Of the adverse effects associated with atypical antipsychotics, metabolic effects may be the most significant problem. Weight gain is of primary importance for teenagers: it contributes to subjective distress and nonadherence and has long-term medical consequences.57 The atypical antipsychotics share a class warning for hyperglycemia and, thus, symptoms of diabetes and fasting blood sugars need to be monitored.58,59

Given that patients with schizophrenia are approximately twice as likely as the general population to die of cardiovascular disease,60 and that most of them will require long-term therapy, their physical health must be safeguarded. At the same time, because longer duration of untreated psychosis may predict poorer long-term outcomes in first-episode psychosis, physicians are compelled to treat early and aggressively to improve outcomes for their young patients with early-onset schizophrenia spectrum disorders.5

Fortunately, considerable research has been devoted in recent years to begin to characterize the mechanism of these problems, which will hopefully guide interventions to decrease adverse effects. A recent study by Klein and colleagues61 demonstrated reduced weight gain in adolescents treated with olanzapine while taking metformin(Drug information on metformin), but further research is needed to guide clinicians in managing these difficulties.
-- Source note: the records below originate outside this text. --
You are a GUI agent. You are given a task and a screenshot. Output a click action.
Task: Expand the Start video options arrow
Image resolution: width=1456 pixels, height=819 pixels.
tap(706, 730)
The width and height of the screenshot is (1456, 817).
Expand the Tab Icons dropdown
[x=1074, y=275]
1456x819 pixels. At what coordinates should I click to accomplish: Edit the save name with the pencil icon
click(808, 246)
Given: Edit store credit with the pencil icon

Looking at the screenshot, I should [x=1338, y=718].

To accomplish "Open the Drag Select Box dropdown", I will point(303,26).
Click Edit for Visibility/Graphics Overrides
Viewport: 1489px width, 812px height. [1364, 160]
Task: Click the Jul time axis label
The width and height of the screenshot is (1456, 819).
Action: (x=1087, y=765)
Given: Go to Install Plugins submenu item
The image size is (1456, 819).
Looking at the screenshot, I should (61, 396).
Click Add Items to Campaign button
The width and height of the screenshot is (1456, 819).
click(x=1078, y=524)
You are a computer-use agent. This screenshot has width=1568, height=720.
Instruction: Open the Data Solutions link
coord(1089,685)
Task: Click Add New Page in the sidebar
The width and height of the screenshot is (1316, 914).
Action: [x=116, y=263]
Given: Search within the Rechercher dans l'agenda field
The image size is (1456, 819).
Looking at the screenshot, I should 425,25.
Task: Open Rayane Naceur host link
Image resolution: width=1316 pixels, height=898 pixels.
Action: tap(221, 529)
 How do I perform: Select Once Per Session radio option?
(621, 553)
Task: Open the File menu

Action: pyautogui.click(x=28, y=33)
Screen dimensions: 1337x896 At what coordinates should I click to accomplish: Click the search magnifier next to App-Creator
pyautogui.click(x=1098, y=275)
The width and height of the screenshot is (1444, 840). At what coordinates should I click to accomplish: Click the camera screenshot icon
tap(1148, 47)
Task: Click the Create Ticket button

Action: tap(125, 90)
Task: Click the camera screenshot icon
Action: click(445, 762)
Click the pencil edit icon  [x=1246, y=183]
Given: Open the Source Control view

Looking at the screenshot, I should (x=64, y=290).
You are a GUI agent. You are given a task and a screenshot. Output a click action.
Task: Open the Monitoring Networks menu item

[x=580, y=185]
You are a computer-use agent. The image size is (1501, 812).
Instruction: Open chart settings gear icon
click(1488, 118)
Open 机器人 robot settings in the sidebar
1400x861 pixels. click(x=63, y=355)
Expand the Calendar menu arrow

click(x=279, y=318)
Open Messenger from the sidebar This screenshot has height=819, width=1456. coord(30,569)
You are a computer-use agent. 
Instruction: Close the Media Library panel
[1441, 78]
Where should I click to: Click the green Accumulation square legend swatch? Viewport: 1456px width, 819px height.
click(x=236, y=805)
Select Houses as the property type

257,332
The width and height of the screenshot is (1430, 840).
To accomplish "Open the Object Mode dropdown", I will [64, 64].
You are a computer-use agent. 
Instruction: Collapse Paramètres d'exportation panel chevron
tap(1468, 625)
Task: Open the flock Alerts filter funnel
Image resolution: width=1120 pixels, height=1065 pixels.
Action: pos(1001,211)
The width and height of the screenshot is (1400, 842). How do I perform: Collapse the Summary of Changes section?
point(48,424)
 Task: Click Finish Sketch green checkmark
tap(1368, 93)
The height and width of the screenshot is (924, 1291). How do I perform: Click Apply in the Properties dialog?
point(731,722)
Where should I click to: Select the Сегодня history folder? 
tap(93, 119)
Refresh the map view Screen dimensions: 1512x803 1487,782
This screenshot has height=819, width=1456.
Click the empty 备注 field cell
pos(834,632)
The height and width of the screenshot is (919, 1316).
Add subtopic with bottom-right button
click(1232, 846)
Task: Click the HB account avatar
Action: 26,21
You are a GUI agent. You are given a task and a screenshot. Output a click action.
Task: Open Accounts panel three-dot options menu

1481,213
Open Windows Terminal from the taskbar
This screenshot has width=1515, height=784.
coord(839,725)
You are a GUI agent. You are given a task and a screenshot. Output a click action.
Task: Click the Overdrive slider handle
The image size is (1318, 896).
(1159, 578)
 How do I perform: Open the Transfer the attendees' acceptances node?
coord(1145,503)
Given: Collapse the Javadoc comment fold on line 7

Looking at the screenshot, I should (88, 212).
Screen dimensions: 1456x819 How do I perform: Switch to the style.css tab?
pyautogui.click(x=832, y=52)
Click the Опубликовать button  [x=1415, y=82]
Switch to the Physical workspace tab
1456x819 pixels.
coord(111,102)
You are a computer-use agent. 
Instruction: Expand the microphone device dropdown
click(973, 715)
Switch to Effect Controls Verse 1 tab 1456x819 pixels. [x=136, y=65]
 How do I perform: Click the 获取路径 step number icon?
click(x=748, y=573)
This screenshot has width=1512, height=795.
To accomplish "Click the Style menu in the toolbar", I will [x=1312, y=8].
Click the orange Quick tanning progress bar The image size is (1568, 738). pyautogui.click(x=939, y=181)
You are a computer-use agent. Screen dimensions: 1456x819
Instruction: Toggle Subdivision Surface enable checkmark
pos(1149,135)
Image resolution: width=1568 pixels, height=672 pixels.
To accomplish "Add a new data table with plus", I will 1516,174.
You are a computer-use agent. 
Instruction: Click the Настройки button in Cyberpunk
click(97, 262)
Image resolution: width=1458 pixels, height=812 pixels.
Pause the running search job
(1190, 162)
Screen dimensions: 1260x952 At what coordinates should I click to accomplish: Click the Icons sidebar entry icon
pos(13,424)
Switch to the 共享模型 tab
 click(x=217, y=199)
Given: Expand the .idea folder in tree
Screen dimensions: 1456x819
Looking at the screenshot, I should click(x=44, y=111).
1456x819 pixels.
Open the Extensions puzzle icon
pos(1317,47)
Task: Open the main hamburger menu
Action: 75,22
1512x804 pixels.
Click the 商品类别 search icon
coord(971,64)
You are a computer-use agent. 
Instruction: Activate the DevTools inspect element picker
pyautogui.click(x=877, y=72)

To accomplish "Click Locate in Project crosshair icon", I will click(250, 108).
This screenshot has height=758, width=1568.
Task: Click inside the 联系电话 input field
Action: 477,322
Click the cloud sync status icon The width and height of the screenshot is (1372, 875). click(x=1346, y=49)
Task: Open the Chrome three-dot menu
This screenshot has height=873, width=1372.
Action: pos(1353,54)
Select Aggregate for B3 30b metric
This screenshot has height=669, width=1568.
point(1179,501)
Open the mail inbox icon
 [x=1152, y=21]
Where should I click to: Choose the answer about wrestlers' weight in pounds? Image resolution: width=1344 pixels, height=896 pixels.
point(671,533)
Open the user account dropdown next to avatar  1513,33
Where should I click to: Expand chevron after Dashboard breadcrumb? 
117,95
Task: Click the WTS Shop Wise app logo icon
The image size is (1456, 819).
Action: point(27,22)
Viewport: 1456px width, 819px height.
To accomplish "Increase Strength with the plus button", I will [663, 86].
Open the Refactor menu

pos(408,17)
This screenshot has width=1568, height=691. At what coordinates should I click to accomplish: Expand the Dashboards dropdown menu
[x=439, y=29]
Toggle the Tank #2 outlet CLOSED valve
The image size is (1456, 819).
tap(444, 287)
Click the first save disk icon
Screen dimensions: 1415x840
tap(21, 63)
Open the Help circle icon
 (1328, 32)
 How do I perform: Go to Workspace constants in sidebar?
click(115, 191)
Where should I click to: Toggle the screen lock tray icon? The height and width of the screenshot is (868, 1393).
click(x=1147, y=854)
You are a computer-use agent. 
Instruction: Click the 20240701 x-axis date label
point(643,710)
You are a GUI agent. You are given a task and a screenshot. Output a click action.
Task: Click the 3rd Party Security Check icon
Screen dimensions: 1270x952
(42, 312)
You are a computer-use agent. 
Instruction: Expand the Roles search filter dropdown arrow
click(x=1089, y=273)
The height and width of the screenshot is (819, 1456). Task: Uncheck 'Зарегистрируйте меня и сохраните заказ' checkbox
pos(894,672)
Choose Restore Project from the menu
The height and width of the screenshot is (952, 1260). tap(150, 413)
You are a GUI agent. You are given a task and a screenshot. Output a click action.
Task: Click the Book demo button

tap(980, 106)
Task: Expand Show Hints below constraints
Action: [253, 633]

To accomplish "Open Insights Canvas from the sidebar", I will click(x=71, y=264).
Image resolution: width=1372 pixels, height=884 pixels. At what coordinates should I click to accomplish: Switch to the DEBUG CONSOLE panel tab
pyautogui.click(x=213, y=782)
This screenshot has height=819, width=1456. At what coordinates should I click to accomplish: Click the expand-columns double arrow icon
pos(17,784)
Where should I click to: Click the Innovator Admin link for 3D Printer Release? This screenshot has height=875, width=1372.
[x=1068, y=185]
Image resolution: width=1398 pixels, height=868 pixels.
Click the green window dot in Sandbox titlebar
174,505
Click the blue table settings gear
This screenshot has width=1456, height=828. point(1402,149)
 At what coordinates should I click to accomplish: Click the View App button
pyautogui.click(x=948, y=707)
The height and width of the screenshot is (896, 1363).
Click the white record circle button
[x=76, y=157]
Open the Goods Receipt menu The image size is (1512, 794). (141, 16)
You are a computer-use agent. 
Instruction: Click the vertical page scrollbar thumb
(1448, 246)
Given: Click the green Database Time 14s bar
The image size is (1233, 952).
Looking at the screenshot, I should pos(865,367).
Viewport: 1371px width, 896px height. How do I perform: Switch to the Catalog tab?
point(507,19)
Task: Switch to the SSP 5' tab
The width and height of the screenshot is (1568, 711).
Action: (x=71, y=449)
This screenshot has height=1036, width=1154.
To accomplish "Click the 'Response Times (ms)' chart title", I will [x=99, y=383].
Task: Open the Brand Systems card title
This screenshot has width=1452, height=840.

In conjunction with medication management of youths with early- onset schizophrenia spectrum disorders, it is important to keep in mind the social contextual issues that commonly occur in this population. There is often confusion and fear in the family regarding the nature of the illness and presenting symptoms that may delay treatment seeking. Shock and denial regarding the diagnosis commonly emerge during the early treatment phase. Since treatment noncompliance or discontinuation is a significant concern, early psychoeducation and support is crucial.

In addition, since response to currently available treatments remains suboptimal for many teenagers with schizophrenia, it is important to examine whether the use of adjunctive psychosocial treatments improves outcome.